Traditionally, a Royal Navy vessel attends the regatta as guard ship. In 2008, HMS Argyll (a type 23 frigate) performed the task, following on from her sister ship HMS Somerset the previous year. The regatta has also had visits from the navies of Belgium, France and Argentina (ARA Libertad), among others. The guard ship is open to the public during the regatta, and the crew traditionally take part in a large number of regatta events.

===Street Market===

During the Regatta, the road along the river front is closed to allow the Regatta street market (known previously as the "Cheap Jacks") to set up in front of the Royal Avenue Gardens. The market is open only on the Wednesday to Saturday of Regatta week.
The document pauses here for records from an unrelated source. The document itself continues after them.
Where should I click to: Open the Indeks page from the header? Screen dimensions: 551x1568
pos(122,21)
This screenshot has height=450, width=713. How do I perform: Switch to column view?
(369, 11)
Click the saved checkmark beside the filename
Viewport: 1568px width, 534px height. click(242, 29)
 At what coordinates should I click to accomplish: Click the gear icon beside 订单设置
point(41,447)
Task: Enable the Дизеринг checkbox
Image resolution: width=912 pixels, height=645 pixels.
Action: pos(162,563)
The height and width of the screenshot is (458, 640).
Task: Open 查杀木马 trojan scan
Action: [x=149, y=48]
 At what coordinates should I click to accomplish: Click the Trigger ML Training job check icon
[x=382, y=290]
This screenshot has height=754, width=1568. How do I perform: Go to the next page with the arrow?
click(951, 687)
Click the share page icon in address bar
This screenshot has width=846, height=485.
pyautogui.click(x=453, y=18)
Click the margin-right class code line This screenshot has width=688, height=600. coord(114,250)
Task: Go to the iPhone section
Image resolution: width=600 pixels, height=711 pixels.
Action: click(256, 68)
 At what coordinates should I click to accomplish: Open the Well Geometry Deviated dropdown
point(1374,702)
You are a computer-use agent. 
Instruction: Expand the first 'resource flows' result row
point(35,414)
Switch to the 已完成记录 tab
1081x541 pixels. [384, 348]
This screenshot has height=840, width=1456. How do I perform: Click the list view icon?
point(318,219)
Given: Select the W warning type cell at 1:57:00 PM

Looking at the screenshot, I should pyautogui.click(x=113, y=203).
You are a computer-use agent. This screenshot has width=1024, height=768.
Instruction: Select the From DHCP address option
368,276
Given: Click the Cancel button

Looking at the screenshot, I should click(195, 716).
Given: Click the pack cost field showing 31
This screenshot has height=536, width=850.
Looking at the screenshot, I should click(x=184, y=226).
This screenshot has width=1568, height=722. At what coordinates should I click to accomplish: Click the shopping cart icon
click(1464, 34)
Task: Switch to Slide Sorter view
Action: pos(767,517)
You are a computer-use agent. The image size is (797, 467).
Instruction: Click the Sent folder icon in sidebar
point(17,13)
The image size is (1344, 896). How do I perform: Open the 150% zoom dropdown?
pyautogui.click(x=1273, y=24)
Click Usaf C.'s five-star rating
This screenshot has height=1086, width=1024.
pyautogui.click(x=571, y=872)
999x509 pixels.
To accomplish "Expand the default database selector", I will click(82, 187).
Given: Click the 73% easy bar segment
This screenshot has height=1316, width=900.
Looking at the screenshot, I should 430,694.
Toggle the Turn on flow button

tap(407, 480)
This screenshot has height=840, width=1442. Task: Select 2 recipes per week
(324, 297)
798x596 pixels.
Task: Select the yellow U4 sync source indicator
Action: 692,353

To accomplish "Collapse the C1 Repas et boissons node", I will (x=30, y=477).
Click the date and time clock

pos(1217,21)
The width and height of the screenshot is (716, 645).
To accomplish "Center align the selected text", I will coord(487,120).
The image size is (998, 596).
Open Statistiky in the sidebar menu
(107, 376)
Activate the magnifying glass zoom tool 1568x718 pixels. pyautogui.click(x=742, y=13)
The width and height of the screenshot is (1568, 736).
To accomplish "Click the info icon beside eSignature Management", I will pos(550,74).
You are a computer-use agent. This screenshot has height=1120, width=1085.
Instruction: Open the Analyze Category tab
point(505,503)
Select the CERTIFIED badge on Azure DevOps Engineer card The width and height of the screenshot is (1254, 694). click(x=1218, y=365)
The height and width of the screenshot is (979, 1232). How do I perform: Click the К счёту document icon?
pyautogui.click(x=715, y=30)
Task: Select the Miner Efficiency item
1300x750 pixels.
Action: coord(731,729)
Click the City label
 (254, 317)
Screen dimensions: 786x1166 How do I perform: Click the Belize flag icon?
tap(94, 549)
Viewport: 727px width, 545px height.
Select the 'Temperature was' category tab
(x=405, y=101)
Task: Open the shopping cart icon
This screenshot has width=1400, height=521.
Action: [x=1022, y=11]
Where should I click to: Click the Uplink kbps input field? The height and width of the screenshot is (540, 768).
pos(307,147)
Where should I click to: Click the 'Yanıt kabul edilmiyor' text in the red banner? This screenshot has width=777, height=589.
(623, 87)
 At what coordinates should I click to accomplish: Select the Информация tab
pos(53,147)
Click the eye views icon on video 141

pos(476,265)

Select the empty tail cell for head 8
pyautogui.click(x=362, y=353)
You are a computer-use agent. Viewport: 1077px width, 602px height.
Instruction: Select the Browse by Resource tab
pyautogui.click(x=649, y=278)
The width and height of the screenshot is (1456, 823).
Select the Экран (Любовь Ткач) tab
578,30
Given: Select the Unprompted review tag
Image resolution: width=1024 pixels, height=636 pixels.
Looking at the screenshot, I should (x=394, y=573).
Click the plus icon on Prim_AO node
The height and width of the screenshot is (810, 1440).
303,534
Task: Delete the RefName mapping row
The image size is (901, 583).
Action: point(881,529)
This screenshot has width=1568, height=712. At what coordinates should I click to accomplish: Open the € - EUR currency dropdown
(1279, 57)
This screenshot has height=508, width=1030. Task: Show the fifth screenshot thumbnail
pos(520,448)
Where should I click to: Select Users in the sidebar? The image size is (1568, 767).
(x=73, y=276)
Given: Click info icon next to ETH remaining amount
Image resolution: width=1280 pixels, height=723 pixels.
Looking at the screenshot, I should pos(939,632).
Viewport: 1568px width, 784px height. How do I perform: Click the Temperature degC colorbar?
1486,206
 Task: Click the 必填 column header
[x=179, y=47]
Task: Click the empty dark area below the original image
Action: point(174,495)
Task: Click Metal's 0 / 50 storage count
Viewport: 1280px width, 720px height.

There is also a craft market in The Old Market place.

===Steamboat rally===

Usually, a rally of steam powered vessels, all available for inspection throughout the regatta, is organised in conjunction with the Steam Boat Association of Great Britain. They, with other classic craft, also participate in a review, proceeding down river with a commentary detailing their history.

===Children's events===

Pavement artists, crab fishing, ice cream eating competitions and fancy dress competitions all feature.

===Other events===

There are numerous other events including:
- Barrel rolling races
- Waiters and Waitresses races
- The International Trolley Race Grand Prix
- Bungee rowing
- Spot the Oddity
- A waterborne tug of war (two boats secured together by a rope at the stern with the teams rowing against each other)
- Water Polo

===Fireworks===

There is a fireworks display on the Saturday nights.

===Music===

Throughout the week there are free public performances in the bandstand in the Royal Avenue Gardens, commencing in the morning and running to 1030pm or later.

There are also music and organ recitals in the local churches throughout the Regatta week.